● **EXCERPTED PASSAGE**:
========

SUMMARY OF THE INVENTION
[0013] It is therefore the object of the invention to propose a
video encoding method based on said previous method for finding
good frames that can serve as reference frames, but allowing to
reduce more noticeably the coding cost.
[0014] To this end, the invention relates to a video encoding
method such as defined in the introductory paragraph of the
description and in which said CCS is used in said quantization
sub-step for modifying the quantization factor used in said
quantization sub-step, said CCS and said quantization factor
increasing or decreasing simultaneously.
[0015] The invention also relates to a device for implementing said
method.
BRIEF DESCRIPTION OF THE DRAWINGS
[0016] The present invention will now be described, by way of
example, with reference to the accompanying drawings in which:
[0017] FIG. 1 illustrates the rules used for defining, according to
the description given in the previous European patent application
cited above, the place of the reference frames of the video
sequence to be coded;
[0018] FIG. 2 shows an encoder carrying out the encoding method
described in said previous European patent application, taking the
MPEG-2 case as an example;
[0019] FIG. 3 shows an encoder carrying out the encoding method
according to the invention.
DETAILED DESCRIPTION OF THE INVENTION
[0020] The document cited above describes a method for finding
which frames in the input sequence can serve as reference frames,
in order to reduce the coding cost. The principle of this method is
to measure the strength of content change on the basis of some
simple rules, such as listed below and illustrated in FIG. 1, where
the horizontal axis corresponds to the number of the concerned
frame and the vertical axis to the level of the strength of content
change: the measured strength of content change is quantized to
levels (for instance five levels, said number being however not a
limitation), and I-frames are inserted at the beginning of a
sequence of frames having content-change strength (CCS) of level 0,
while P-frames are inserted before a level increase of CCS occurs
or after a level decrease of CCS occurs. The measure may be for
instance a simple block classification that detects horizontal and
vertical edges, or other types of measures based on luminance,
motion vectors, etc.

========

● **DATA EXCERPT**:
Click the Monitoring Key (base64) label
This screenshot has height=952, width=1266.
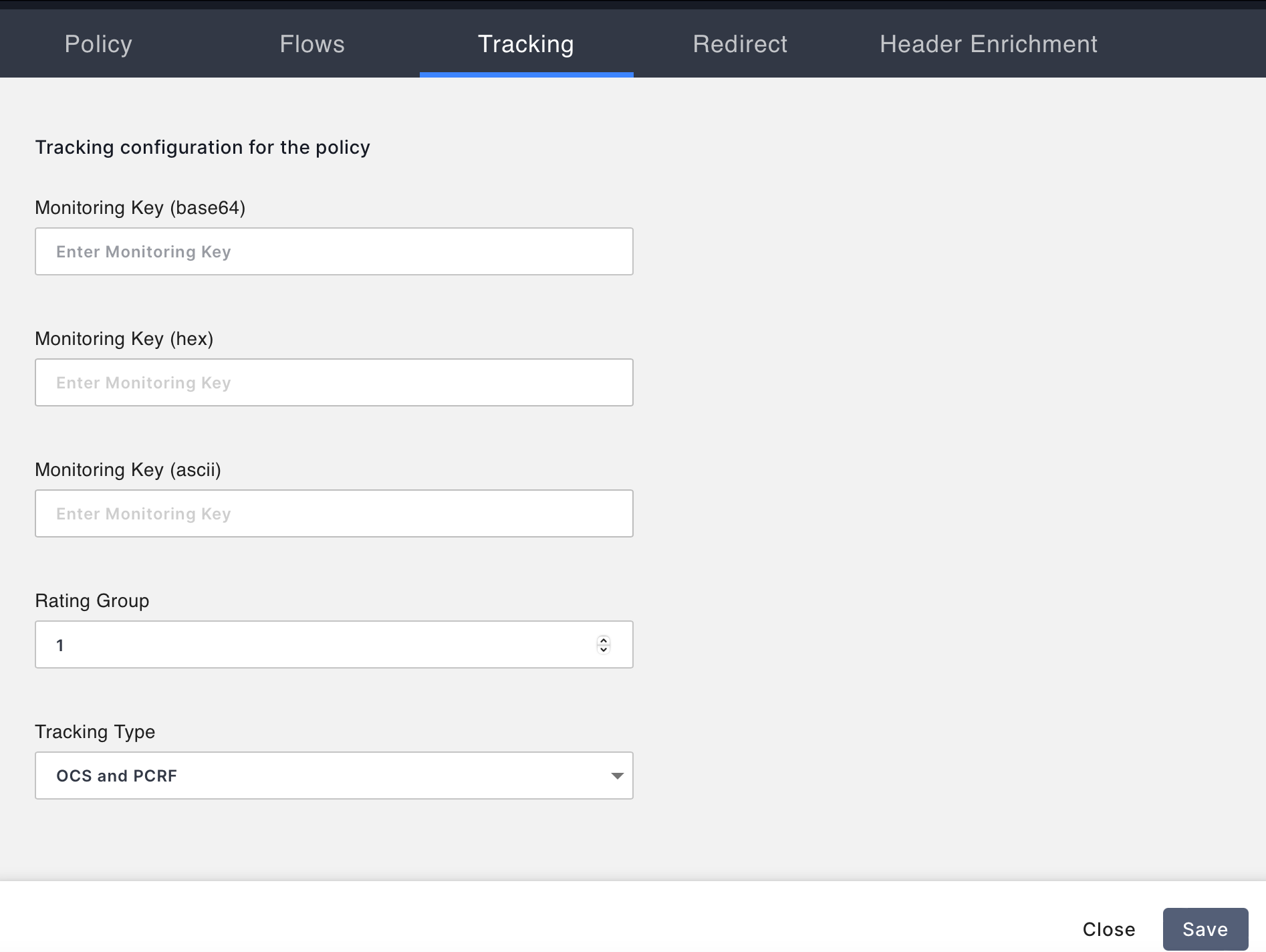pos(140,208)
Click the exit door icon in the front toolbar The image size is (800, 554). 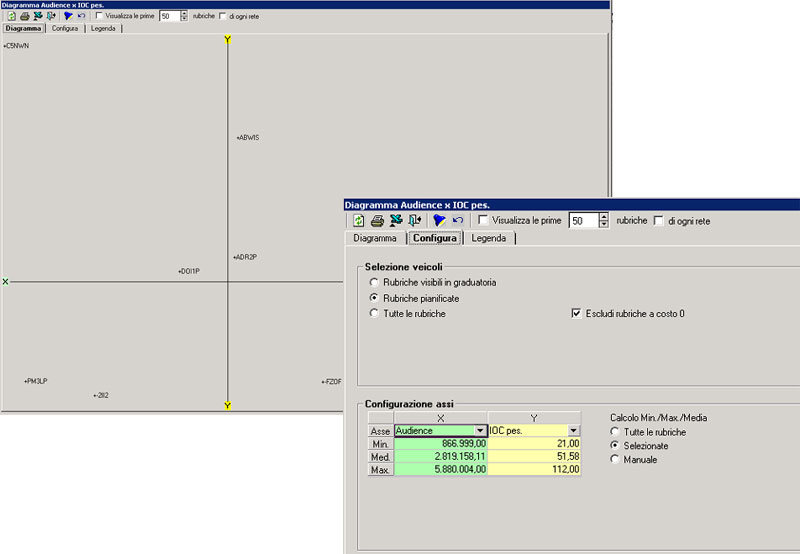pos(413,220)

========

● **EXERCISE REQUIREMENTS**:
Please answer these questions about the patent excerpt, one answer per line, numbered to match.
1. What does FIG. 2 show?
2. How do the CCS and the quantization factor change in relation to each other?
3. Where are I-frames inserted?

● **CORRECT RESULT**:
1. An encoder carrying out the encoding method described in the previous European patent application, taking the MPEG-2 case as an example.
2. They increase or decrease simultaneously.
3. At the beginning of a sequence of frames having content-change strength (CCS) of level 0.